K. K. Subramaniam subbukk at gmail.com
Wed Feb 24 00:06:36 EST 2010


On Wednesday 24 February 2010 05:53:26 am Edward Cherlin wrote:
> On Tue, Feb 23, 2010 at 11:42, K. K. Subramaniam <subbukk at gmail.com> wrote:
> > On Tuesday 23 February 2010 09:13:59 pm Edward Cherlin wrote:
> >>We also know that simply asking the question and making careful
> >>observations also gives astonishing results, as, for example, in the
> >>careers of Maria Montessori and Jean Piaget. Also Jerome Bruner
> >>
> > Yes. But these people followed the child.

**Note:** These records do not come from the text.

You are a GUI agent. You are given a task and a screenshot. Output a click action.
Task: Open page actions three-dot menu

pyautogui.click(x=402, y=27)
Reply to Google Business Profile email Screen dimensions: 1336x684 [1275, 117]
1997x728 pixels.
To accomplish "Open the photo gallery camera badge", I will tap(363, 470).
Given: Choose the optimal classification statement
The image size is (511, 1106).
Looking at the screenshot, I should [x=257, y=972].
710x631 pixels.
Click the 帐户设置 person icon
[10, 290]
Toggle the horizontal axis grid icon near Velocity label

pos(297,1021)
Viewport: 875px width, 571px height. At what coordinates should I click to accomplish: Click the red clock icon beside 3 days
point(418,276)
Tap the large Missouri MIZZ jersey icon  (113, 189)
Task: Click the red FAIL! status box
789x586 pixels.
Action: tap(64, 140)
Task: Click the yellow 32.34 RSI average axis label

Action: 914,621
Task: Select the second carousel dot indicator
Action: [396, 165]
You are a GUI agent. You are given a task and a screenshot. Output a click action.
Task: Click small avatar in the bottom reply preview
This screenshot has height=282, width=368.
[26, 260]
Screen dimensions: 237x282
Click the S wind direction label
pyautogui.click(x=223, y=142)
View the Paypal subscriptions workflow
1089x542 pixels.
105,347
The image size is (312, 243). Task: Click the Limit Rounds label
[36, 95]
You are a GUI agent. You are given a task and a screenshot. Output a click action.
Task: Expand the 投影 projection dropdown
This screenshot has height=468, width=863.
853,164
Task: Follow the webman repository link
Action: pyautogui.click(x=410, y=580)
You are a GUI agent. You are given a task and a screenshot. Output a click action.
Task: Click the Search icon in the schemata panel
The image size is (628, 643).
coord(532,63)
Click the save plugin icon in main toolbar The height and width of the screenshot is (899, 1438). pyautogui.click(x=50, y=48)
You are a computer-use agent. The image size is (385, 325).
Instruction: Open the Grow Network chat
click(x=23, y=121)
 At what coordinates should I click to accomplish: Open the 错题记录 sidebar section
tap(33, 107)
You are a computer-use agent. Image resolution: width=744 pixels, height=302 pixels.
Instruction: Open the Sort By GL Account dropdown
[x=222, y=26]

Jean Piaget discovered that
> > children in the 2-7 age group do not comprehend conservation of quantity
> > or use logical thinking. Children don't come with fast forward buttons
> > :-).
> 
> It is easy to demonstrate what children are capable of, when you can
> see them do it. It is much harder to demonstrate what they are not
> capable of, or what some can do but not others, or what is dependent
> on development or prior experience.
Maria Droujkova pointed out earlier that conservation of small quantities is 
innate. We also find this in birds and mammals. If you hide a few M&Ms from a 
packet of 10, most first graders can figure out how many you "stole" by looking 
into the remaining ones. Symbolic arithmetic is not required. But what happens 
when quantities have no simple imagery; say 10,000? The conceptual structures 
required to deal with such quantities and generalizing them using symbols 
(stones/seeds) take time to develop.

I am not an expert in child learning and I will defer the larger question to 
the practicing teachers and researchers. As community volunteers, our 
challenge in large scale education is not so much in deciding what children 
are capable of (or not) but in setting up an environment where each child can 
follow his/her own learning curve. I don't rule out the necessity for guidance 
but the assistance needs to be tuned and timed to the immediate needs of the 
child. To me, software like Etoys is interesting not because it is blackboard 
for lessons but because it is a blank paper for children to express what they 
know. I have had many teachers tell me that they got a much better idea of 
their students' capabilities after seeing their independent Etoys projects, so 
now they could tune their lessons effectively. It inverts the conventional 
model where the teachers tells the child to one where the child tells the 
teacher, "This is what I know.  Will you now help me reach the next level?"